* **Raw records**
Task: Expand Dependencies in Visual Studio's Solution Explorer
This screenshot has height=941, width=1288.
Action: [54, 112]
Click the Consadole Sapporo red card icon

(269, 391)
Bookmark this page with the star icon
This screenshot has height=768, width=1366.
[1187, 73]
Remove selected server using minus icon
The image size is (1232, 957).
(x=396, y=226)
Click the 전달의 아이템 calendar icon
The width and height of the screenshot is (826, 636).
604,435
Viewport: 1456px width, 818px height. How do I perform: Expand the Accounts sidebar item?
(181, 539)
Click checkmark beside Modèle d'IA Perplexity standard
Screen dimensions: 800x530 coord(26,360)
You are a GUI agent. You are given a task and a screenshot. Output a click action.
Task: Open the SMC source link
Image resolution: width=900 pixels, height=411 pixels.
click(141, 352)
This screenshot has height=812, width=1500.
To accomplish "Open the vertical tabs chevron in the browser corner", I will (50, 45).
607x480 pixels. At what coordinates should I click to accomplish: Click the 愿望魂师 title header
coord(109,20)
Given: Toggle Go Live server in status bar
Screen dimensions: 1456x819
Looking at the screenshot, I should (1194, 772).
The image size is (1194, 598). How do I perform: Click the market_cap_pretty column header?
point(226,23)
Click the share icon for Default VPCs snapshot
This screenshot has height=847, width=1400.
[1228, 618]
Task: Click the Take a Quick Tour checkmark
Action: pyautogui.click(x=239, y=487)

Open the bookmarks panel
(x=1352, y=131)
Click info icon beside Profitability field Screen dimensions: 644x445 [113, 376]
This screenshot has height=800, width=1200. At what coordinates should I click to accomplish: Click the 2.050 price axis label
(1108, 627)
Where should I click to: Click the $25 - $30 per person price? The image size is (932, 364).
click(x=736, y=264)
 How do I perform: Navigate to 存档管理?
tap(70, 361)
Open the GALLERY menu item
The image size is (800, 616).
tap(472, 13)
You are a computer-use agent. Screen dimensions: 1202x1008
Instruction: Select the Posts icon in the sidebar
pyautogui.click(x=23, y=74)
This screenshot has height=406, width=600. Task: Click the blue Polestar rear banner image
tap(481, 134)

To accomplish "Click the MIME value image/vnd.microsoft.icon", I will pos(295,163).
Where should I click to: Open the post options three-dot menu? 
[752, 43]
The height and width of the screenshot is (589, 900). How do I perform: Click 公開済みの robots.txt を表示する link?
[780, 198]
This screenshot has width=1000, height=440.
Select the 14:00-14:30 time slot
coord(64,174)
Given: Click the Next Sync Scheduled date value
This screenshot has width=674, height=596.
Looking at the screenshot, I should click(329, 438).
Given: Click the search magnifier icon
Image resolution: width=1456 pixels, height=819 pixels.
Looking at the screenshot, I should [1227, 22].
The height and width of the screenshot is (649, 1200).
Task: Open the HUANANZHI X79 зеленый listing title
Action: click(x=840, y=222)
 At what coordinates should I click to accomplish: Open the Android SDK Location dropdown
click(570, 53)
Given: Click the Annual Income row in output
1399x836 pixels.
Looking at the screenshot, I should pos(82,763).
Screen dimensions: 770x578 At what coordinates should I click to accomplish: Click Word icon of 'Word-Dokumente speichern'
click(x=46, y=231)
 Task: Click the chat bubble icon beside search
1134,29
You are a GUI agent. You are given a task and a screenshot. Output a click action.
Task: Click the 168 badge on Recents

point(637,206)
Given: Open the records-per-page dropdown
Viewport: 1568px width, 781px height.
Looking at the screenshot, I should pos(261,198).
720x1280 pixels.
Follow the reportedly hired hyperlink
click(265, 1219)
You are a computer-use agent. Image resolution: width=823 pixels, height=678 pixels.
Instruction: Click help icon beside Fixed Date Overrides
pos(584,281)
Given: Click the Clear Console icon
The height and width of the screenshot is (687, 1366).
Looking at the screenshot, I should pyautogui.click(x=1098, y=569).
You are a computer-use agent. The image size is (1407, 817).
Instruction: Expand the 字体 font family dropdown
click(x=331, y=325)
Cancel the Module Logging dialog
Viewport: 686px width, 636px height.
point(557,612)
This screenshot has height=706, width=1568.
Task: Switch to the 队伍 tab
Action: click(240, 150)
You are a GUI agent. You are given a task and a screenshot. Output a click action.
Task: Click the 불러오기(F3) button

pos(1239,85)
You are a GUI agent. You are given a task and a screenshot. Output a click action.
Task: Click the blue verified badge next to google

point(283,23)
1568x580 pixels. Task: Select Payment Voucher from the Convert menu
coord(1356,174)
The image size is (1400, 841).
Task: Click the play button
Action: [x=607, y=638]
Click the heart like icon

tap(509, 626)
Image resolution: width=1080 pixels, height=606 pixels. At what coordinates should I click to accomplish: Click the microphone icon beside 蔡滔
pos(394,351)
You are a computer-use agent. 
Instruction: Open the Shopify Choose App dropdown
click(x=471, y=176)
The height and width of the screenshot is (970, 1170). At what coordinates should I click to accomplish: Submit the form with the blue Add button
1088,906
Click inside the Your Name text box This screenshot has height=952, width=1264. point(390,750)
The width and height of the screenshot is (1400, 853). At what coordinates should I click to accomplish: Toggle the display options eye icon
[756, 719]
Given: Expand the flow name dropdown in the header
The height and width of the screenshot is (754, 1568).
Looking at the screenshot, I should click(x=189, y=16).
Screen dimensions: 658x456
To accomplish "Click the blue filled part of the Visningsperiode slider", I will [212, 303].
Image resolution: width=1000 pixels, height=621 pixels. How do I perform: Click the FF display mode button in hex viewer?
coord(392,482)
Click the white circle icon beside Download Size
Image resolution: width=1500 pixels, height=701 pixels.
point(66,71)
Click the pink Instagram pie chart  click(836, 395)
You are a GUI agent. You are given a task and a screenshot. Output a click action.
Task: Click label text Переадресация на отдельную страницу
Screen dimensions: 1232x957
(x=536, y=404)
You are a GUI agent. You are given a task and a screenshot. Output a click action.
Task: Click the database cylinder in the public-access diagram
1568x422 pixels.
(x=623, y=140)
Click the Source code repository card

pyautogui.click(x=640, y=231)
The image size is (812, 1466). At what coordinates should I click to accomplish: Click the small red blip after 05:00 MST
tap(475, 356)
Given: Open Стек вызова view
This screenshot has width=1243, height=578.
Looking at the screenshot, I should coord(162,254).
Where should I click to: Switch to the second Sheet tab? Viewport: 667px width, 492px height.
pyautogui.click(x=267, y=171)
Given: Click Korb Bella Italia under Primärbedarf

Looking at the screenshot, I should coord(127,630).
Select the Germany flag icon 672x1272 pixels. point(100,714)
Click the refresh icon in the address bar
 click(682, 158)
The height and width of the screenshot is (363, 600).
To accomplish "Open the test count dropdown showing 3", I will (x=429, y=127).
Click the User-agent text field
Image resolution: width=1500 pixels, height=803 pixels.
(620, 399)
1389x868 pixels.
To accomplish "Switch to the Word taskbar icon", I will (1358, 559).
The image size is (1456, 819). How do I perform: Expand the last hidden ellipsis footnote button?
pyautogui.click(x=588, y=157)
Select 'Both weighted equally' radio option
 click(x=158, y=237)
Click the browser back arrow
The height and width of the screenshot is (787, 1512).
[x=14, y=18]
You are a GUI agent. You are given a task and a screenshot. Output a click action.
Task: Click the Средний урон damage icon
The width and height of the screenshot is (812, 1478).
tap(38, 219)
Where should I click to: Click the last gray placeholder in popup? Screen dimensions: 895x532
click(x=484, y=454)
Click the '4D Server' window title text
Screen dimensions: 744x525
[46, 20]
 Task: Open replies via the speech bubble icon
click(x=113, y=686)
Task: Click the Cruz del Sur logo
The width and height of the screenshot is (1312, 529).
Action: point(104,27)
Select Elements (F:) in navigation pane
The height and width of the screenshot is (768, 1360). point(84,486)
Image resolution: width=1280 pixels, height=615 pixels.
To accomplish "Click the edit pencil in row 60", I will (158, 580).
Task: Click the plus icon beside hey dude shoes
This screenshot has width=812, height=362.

* **Problem**
Reproduce the material verbatim, from its first line down to and including the line that contains "tap(472, 13)".

* **Output for this task**
Task: Expand Dependencies in Visual Studio's Solution Explorer
This screenshot has height=941, width=1288.
Action: [54, 112]
Click the Consadole Sapporo red card icon

(269, 391)
Bookmark this page with the star icon
This screenshot has height=768, width=1366.
[1187, 73]
Remove selected server using minus icon
The image size is (1232, 957).
(x=396, y=226)
Click the 전달의 아이템 calendar icon
The width and height of the screenshot is (826, 636).
604,435
Viewport: 1456px width, 818px height. How do I perform: Expand the Accounts sidebar item?
(181, 539)
Click checkmark beside Modèle d'IA Perplexity standard
Screen dimensions: 800x530 coord(26,360)
You are a GUI agent. You are given a task and a screenshot. Output a click action.
Task: Open the SMC source link
Image resolution: width=900 pixels, height=411 pixels.
click(141, 352)
This screenshot has height=812, width=1500.
To accomplish "Open the vertical tabs chevron in the browser corner", I will (50, 45).
607x480 pixels. At what coordinates should I click to accomplish: Click the 愿望魂师 title header
coord(109,20)
Given: Toggle Go Live server in status bar
Screen dimensions: 1456x819
Looking at the screenshot, I should (1194, 772).
The image size is (1194, 598). How do I perform: Click the market_cap_pretty column header?
point(226,23)
Click the share icon for Default VPCs snapshot
This screenshot has height=847, width=1400.
[1228, 618]
Task: Click the Take a Quick Tour checkmark
Action: pyautogui.click(x=239, y=487)

Open the bookmarks panel
(x=1352, y=131)
Click info icon beside Profitability field Screen dimensions: 644x445 [113, 376]
This screenshot has height=800, width=1200. At what coordinates should I click to accomplish: Click the 2.050 price axis label
(1108, 627)
Where should I click to: Click the $25 - $30 per person price? The image size is (932, 364).
click(x=736, y=264)
 How do I perform: Navigate to 存档管理?
tap(70, 361)
Open the GALLERY menu item
The image size is (800, 616).
tap(472, 13)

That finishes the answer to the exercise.